**INSTRUCTIONS TO FOLLOW:** What is the number of lines below that include the string "resolution"? Provide that number alone.

**EXERCISE MATERIAL:**
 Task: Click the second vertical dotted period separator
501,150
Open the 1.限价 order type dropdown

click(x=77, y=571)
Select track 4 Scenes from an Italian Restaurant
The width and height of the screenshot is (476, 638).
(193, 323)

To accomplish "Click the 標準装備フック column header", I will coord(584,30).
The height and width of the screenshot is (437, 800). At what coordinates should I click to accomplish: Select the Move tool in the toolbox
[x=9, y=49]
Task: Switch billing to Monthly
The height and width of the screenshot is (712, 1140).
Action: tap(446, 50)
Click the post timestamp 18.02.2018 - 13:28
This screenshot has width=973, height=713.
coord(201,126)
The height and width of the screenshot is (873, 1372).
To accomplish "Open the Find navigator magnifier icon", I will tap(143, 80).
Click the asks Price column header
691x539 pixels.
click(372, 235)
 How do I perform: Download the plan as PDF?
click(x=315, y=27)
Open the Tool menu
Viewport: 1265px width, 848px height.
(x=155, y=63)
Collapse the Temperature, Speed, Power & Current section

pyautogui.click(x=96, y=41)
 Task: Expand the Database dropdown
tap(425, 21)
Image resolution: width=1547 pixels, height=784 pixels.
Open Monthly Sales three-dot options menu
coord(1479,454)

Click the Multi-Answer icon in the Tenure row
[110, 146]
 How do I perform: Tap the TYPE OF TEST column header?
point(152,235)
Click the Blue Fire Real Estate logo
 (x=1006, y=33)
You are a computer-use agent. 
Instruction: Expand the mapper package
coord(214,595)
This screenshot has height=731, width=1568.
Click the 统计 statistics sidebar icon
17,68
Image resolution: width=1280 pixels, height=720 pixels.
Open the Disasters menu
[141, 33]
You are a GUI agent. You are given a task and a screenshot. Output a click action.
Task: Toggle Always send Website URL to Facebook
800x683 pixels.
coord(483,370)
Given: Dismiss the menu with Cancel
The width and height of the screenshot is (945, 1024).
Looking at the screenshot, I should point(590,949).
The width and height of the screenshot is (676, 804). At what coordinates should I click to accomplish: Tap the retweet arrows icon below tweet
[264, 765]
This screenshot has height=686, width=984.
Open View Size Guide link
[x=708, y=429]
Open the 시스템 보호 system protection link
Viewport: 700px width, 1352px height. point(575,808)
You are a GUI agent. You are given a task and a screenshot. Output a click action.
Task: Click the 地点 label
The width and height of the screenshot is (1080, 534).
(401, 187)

**WRITTEN SOLUTION:** 2